Taking a quality deposition gains you settlement leverage and sets your client up for a win at summary judgment. Squandering a deposition risks sinking your case.  Given the critical importance of depositions in civil litigation, lawyers should aim to schedule a deposition in a manner that maximizes efficiency and strategic advantage. Here are a few tips to help you make effective decisions about when, where, and how you schedule your next deposition. 

Be Flexible by Default, Firm by Necessity

We’ve all been there. The court has entered a discovery order and you’re off to the races on interrogatories and document discovery.  Ideally, you’d like to wait until you’ve received and digested responses before taking depos. But your opposing counsel comes back to you with proposed times, dates, or locations that are inconvenient or out of your preferred sequence.

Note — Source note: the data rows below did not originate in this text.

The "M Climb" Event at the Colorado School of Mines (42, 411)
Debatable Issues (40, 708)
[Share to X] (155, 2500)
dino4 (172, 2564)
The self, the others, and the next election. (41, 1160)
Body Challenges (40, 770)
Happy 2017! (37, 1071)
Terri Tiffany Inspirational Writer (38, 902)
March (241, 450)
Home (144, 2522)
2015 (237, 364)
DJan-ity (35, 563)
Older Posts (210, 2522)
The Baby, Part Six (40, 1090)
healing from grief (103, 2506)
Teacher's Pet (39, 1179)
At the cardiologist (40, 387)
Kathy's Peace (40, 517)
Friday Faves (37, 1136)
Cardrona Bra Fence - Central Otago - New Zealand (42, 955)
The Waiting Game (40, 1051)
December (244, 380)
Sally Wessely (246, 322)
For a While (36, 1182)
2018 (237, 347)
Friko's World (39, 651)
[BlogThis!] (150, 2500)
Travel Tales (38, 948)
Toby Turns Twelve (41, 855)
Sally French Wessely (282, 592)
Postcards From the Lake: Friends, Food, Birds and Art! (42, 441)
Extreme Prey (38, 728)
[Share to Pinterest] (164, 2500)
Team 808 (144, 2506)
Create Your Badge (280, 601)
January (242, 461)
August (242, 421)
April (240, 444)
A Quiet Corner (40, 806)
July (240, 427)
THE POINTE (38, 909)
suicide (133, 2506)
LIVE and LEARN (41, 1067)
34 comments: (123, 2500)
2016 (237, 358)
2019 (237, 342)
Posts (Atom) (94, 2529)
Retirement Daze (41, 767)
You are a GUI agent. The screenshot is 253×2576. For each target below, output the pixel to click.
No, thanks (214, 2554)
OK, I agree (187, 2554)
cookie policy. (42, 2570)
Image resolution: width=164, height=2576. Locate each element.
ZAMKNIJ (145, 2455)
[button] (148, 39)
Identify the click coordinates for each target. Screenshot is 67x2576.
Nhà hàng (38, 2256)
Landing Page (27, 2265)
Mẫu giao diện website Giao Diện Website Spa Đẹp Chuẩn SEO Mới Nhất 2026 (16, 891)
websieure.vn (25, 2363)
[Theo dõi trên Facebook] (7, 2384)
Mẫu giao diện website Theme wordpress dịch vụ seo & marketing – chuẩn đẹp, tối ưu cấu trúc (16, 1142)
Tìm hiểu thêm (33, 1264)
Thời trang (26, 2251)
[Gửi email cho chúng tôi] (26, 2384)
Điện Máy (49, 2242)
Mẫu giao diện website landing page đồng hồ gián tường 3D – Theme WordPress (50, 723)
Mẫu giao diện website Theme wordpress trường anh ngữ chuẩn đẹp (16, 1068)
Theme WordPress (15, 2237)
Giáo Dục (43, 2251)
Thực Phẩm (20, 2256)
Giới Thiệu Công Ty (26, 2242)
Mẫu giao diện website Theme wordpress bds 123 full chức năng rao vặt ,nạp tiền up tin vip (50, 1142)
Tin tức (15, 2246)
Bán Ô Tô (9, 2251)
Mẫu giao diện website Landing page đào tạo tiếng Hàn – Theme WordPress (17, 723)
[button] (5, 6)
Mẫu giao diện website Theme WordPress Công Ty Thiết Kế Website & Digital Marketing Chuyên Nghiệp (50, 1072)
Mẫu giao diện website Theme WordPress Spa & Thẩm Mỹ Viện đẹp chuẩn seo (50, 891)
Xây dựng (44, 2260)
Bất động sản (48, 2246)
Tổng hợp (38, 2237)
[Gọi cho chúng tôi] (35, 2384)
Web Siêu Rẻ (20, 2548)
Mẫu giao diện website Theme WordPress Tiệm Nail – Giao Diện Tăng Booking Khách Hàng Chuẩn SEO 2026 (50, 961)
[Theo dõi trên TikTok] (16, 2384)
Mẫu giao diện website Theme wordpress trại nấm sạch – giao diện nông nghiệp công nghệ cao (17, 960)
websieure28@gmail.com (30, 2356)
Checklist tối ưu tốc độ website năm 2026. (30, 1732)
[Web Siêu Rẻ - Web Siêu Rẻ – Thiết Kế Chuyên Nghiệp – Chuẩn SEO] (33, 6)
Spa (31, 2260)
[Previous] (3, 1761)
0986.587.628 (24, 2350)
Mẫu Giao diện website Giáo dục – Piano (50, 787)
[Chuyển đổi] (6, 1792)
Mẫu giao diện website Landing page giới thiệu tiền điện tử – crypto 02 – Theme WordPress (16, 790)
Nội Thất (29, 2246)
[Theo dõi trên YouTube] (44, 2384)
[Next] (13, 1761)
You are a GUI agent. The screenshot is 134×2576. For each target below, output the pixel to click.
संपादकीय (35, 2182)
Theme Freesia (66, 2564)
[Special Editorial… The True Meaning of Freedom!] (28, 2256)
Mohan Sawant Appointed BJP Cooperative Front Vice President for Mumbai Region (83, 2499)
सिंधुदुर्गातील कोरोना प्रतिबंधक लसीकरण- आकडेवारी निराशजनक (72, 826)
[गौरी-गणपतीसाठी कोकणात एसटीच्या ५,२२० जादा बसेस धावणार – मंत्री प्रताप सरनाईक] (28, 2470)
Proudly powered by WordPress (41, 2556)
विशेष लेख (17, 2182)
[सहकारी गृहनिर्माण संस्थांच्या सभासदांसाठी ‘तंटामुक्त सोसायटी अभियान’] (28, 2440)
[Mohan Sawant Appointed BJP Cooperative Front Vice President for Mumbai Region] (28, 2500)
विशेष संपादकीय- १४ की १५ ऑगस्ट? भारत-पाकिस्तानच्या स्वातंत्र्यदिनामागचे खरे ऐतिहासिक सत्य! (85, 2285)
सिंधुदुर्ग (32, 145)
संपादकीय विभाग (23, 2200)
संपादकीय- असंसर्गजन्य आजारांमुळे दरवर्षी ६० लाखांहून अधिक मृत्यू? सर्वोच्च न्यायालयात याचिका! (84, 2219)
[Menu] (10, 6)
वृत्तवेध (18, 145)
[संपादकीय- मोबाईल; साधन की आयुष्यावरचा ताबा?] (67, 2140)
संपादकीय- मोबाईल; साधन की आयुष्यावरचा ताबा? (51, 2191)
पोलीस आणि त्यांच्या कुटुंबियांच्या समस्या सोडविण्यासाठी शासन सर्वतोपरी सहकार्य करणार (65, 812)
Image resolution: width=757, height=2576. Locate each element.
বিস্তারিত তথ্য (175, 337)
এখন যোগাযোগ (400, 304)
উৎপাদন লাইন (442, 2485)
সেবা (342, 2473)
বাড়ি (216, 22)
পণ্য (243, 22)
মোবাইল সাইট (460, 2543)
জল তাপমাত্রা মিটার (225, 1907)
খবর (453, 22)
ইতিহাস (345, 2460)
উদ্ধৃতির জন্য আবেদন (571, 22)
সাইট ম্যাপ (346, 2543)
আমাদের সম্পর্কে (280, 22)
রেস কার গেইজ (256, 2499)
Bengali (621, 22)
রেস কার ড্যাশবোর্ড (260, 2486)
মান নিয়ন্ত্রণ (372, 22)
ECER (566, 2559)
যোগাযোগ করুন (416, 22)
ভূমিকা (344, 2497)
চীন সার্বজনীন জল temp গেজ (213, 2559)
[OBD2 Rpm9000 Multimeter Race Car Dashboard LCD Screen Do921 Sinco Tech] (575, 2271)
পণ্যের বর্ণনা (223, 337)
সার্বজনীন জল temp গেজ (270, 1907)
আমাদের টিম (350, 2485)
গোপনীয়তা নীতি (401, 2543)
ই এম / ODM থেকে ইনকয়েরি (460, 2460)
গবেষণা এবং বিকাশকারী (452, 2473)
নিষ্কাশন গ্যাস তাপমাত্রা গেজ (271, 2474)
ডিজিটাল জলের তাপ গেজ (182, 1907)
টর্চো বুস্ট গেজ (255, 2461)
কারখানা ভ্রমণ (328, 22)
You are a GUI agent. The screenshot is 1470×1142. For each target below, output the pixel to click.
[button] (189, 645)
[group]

What to do?

As a default rule, showing some flexibility when it’s time to schedule a deposition will rarely hurt you, and it may well help your cause. The human beings who you’ve asked to depose have lives, families, and job responsibilities. They look forward to sitting for questioning about as much as they do to getting a root canal. Giving them some slack on the timing and logistics of their deposition — especially if they’re non-parties — can help mitigate their baseline irritation at having to spend time answering your questions. Plus, you’ll probably need the opposing counsel to show flexibility with your side’s witnesses, too.

But there are limits, and you must police them to protect your client’s interests. Hold firm on your scheduling demands if, for example: 

  • The timing of an important deposition depends on having already received certain discovery or examined a particular witness; 
  • You’ve accommodated multiple prior requests for flexibility with the same witness or a related witness; 
  • A witness or opposing counsel is plainly acting in bad faith;  
  • Accommodating a scheduling request risks violating a discovery order. 

Remember, courts absolutely despise resolving discovery fights, especially ones concerning outwardly administrative issues like scheduling. You never want the court to see you as the lawyer who refused to accommodate a reasonable scheduling request. By making flexibility your default rule, you minimize the risk of escalating a dispute that will only draw a judge’s ire against you and your client. To that end, consider offering to take depositions remotely, with the help of a single-source deposition service provider, to enhance your scheduling flexibility.  

Know Your Deposition’s Purpose — Learning vs. Teaching

Every deposition you take should have a clear purpose in advancing your case. The time, place, and manner of taking that deposition should serve that purpose whenever possible.

Many litigators find it helpful to sort depositions into two buckets — learning and teaching — in deciding how to schedule a deposition of witnesses. In a learning deposition, your primary purpose is to obtain new information that could shed light on material issues in your case. It seeks to uncover facts you didn’t know, illuminate connections between witnesses or events, and follow potentially relevant threats without knowing where they might lead. Learning depositions tend to be most useful at the beginning of discovery. 

In a teaching deposition, by contrast, your purpose is to educate your opponent about the strengths of your case and the weaknesses of theirs. It involves asking questions to which you know answer and making a record supporting specific factual and legal arguments in your favor. Teaching depositions often serve as effective tools at the close of discovery, when you will usually depose your most important witnesses (see below). 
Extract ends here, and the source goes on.